Spring Boot EnableCaching and Cacheable annotation not working

Question

I want to cache master data to Redis.

So, I had written these codes.

@Configuration
@EnableCaching
public class AppConfig extends CachingConfigurerSupport {
    @Bean
    @Autowired
    public CacheManager cacheManager(RedisTemplate<Object, Object> redisTemplate) {
        RedisCacheManager cacheManager = new RedisCacheManager(redisTemplate);
        Map<String, Long> expires = new HashMap<>();
        expires.put("cache.day", new Long(24 * 60 * 60));
        cacheManager.setExpires(expires);
        return cacheManager;
    }
}

And

package com.taisho.artifacts.repository.impl;

import org.springframework.cache.annotation.Cacheable;
import org.springframework.stereotype.Repository;

import java.util.ArrayList;
import java.util.List;

@Repository
public class TestRepository {

    @Cacheable(value = "cache.day", key = "'cache.test'")
    public List<String> getTest() {
        List<String> list = new ArrayList<>();
        list.add("test");
        list.add("sample");
        return list;
    }

    public void printTest() {
        System.out.println(getTest());
    }
}

And ymlfile

spring:
  redis:
    host: 127.0.0.1
    port: 26379

But, Cache not working...

Whenever I call printTest method, "getTest" method will execute.
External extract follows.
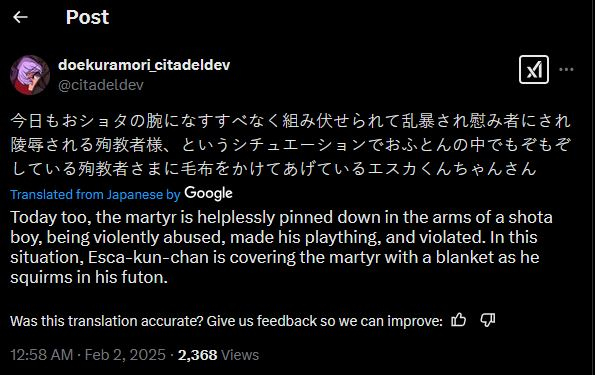Open the three-dot more options menu
595x375 pixels.
coord(566,69)
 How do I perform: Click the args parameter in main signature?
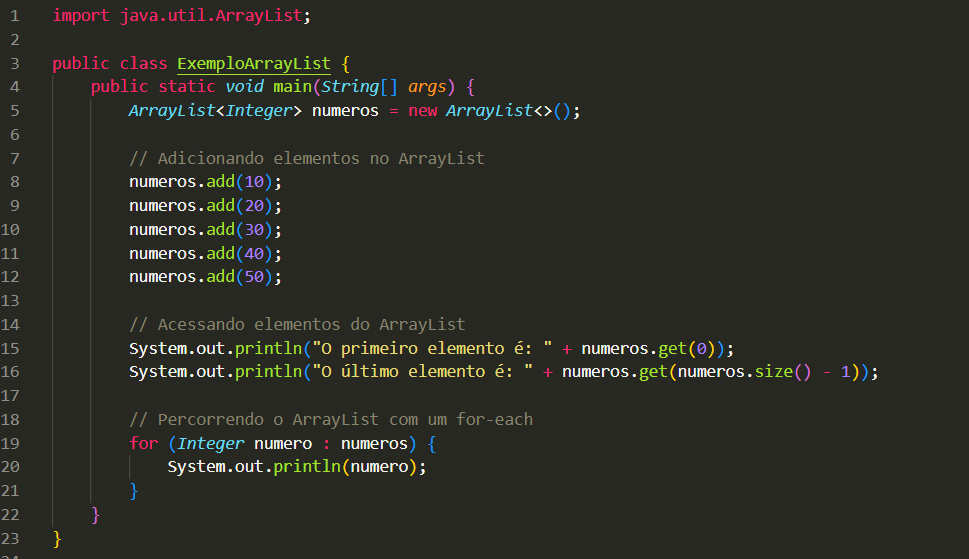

Redis has no data... What is a problem in my code?

Note

SpringBoot version is 1.4.0

dependencies are

compile("org.springframework.boot:spring-boot-starter-web:${springBootVersion}")
compile("org.springframework.boot:spring-boot-starter-data-redis:${springBootVersion}")
compile("org.springframework.boot:spring-boot-autoconfigure:${springBootVersion}")

Answer 1

TL; DR

---

Spring AOP is proxy-based, so when you calling the getTest() method from the printTest() method, the getTest() method would be called on this reference not the proxied version which is capable of performing caching operations. Usually this is a Design Smell and you are better off reconsidering your current design. But as a workaround, you can use the AopContext:

public void printTest() {
    System.out.println(((TestRepository) AopContext.currentProxy()).getTest());
}

Detailed Answer

---

Suppose you have a client code that has access to the TestRepository through Dependency Injection:

@Component
class SomeUnfortunateClient {
    // I know field injection is evil!
    @Autowired TestRepository testRepository;

    void youAreGoingToBeSurprised() {
        testRepository.printTest();
    }
}

The TestRepository is a Spring managed repository and in order to add the additional functionalities to the TestRepository, e.g. Caching, Spring will create a Proxy for it. This means that method calls on the testRepository object reference will be calls on the proxy, and as such the proxy will be able to delegate to all of the interceptors (advice) that are relevant to that particular method call. In your case, those advises would check if the cache entry exists or not.

However, once the call has finally reached the target object, the TestRepository reference in this case, any method calls that it may make on itself, such as System.out.println(getTest());, are going to be invoked against the this reference, and not the proxy. It means that self-invocation is not going to result in the advice associated with a method invocation getting a chance to execute.

As the Spring Documentation states:

Okay, so what is to be done about this? The best approach (the term best is used loosely here) is to refactor your code such that the self-invocation does not happen. For sure, this does entail some work on your part, but it is the best, least-invasive approach. The next approach is absolutely horrendous, and I am almost reticent to point it out precisely because it is so horrendous. You can (choke!) totally tie the logic within your class to Spring AOP by doing this:

public class SimplePojo implements Pojo {

    public void foo() {
        // this works, but... gah!
        ((Pojo) AopContext.currentProxy()).bar();
    }

    public void bar() {
        // some logic...
    }
}

This totally couples your code to Spring AOP, and it makes the class itself aware of the fact that it is being used in an AOP context, which flies in the face of AOP. It also requires some additional configuration when the proxy is being created.

Further Reading

---

This answer is heavily based on Spring Documentation, so for (even!) more detailed discussion, you should definitely check out the Understanding AOP proxies section in Spring Documentation.